SNI-based certificate resolver for dynamic TLS certificate selection

This resolver maintains a mapping of domain names to TLS certificates, allowing the proxy to serve different certificates for different domains. It supports:

• Exact domain matching (e.g., api.example.com)
• Wildcard certificates (e.g., *.example.com)
• A default/fallback certificate for unmatched domains

The resolver is thread-safe and supports concurrent certificate updates.

Implementations

impl SniCertResolver

pub fn new() -> Self

Create a new empty SNI certificate resolver

Example

use zlayer_proxy::SniCertResolver;

let resolver = SniCertResolver::new();

pub fn load_cert( &self, domain: &str, cert_pem: &str, key_pem: &str, ) -> Result<()>

Load a certificate for a specific domain

Parses the PEM-encoded certificate chain and private key, then stores the resulting CertifiedKey for the given domain.

Arguments

• domain - The domain name (e.g., example.com or *.example.com)
• cert_pem - PEM-encoded certificate chain
• key_pem - PEM-encoded private key

Errors

Returns an error if:

• The certificate PEM cannot be parsed
• The private key PEM cannot be parsed
• The key is not compatible with the certificate

Example

resolver.load_cert("example.com", cert_pem, key_pem)?;

pub fn set_default_cert(&self, cert_pem: &str, key_pem: &str) -> Result<()>

Set the default/fallback certificate

This certificate is used when no domain-specific certificate matches the client’s SNI request.

Arguments

• cert_pem - PEM-encoded certificate chain
• key_pem - PEM-encoded private key

Errors

Returns an error if the certificate or key cannot be parsed.

Example

resolver.set_default_cert(default_cert_pem, default_key_pem)?;

Panics

Panics if the internal RwLock is poisoned.
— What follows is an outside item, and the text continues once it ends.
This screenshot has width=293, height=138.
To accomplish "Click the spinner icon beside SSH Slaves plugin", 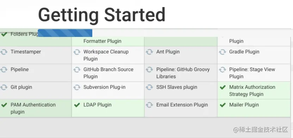I will pyautogui.click(x=149, y=87).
pub fn remove_cert(&self, domain: &str)

Remove a certificate for a specific domain

Arguments

• domain - The domain name to remove the certificate for

Example

resolver.remove_cert("example.com");

pub fn refresh_cert( &self, domain: &str, cert_pem: &str, key_pem: &str, ) -> Result<()>

Refresh/update a certificate for an existing domain

This is equivalent to calling load_cert but semantically indicates an update to an existing certificate (e.g., for certificate renewal).

Arguments

• domain - The domain name
• cert_pem - New PEM-encoded certificate chain
• key_pem - New PEM-encoded private key

Errors

Returns an error if the certificate or key cannot be parsed.

Example

resolver.refresh_cert("example.com", new_cert_pem, new_key_pem)?;

pub fn has_cert(&self, domain: &str) -> bool

Check if a certificate exists for a domain

Arguments

• domain - The domain name to check

Returns

true if a certificate is loaded for the exact domain name

pub fn cert_count(&self) -> usize

Get the number of loaded certificates

pub fn domains(&self) -> Vec<String>

List all domains with loaded certificates

pub fn has_default_cert(&self) -> bool

Check if a default/fallback certificate is configured

Trait Implementations

impl Debug for SniCertResolver

fn fmt(&self, f: &mut Formatter<'_>) -> Result

Formats the value using the given formatter.

impl Default for SniCertResolver

fn default() -> Self

Returns the “default value” for a type.

impl ResolvesServerCert for SniCertResolver

fn resolve(&self, client_hello: ClientHello<'_>) -> Option<Arc<CertifiedKey>>

Choose a certificate chain and matching key given simplified ClientHello information.

fn only_raw_public_keys(&self) -> bool

Return true when the server only supports raw public keys.